The last example allows the author to explore homosexuality and HIV by drawing on the broader moral, ethical and spiritual dimensions. Do I have the right to make a moral judgement about the actions of another person? In answer, I remember Jesus’s admonition about casting the metaphorical stone without first examining one’s own behaviour. I believe this spiritual teaching remains true. There is no basis for an individual to judge, criticise or condemn another person. To often we tend to confuse another’s action as a threat to our belief and value system. As a health care worker, I am comfortable working with heterosexuals, gays, bisexuals, sex workers and injecting drug users because there is a moral, ethical and spiritual responsibility to connect with the spiritual nature of each person.

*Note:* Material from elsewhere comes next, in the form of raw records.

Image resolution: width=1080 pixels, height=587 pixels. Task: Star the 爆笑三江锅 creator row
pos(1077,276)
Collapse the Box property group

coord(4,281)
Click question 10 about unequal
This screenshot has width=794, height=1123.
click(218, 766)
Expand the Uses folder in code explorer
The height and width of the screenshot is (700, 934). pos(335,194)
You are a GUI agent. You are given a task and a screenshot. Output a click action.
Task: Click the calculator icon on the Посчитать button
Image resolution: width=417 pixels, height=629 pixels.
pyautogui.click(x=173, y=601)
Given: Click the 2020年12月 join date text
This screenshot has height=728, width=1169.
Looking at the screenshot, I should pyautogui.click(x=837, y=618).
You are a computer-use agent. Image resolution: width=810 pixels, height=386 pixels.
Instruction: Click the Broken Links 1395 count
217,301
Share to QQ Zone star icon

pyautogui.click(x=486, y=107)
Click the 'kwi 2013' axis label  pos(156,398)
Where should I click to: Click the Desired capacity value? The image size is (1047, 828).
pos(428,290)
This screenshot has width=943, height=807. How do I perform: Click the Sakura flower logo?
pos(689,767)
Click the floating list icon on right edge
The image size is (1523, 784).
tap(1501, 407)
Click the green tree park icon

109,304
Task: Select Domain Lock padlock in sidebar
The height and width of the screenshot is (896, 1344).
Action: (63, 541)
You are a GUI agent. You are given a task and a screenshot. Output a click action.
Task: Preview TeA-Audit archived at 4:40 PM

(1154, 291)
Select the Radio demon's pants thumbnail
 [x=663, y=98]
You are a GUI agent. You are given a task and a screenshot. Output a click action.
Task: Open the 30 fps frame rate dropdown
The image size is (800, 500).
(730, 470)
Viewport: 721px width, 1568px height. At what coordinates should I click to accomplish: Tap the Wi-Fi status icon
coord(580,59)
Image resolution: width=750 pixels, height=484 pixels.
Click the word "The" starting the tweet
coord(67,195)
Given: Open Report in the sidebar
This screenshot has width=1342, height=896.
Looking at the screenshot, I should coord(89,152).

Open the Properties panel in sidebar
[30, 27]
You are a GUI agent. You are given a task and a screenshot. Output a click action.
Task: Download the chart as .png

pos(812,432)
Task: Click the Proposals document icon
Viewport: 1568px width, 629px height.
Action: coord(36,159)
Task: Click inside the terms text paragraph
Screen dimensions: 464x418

Contemporary writers (Cole and Dryden, 1993; LeVay and Hamer, 1994; Llewellyn-Jones, 1989; Rollins, 1989; Todd, 1992) suggest homosexuality varies between 1 - 10% of any given population. Bahá’ís who are gay, sexually active, or injecting drugs are also dealing with the guilt and hypocrisy of being shunned and condemned by the pious. It is difficult for individuals to carry the weight of the Bahá’í expectation to be perfect. At a time when people want and need support, unconditional love and spiritual care, they face possible rejection by a fearful, denying community.
In summary, there are many responses to homosexuality and HIV/AIDS in the Bahá’í community. It appears that when Bahá’ís are personally involved with HIV/AIDS, they begin to understand the broader issues of antidiscrimination, compassion, love, respect and the need for open and honest communication.
In conclusion, it is a fact that a Bahá’í lifestyle would prevent HIV transmission but it is unrealistic to think that the application of sanctions are the only answer at this particular time in history. Bahá’í institutions need to respond to HIV/AIDS and be mindful of the responsibility not to cause greater harm by promoting attitudes and actions that foster and prolong this pandemic. Experience has confirmed there are no simplistic solutions to this complex global problem, only more HIV/AIDS situations.
I hope this information has been challenging. HIV/AIDS sits in the difficult area of sexuality, personal values and religious beliefs. During the International Year of the Family please remember that HIV positive people are part of our family. Consider all HIV positive persons as our brothers, sisters, parents, grandparents, uncles, aunts, cousins and friends. Please give them the love and respect we all need and deserve.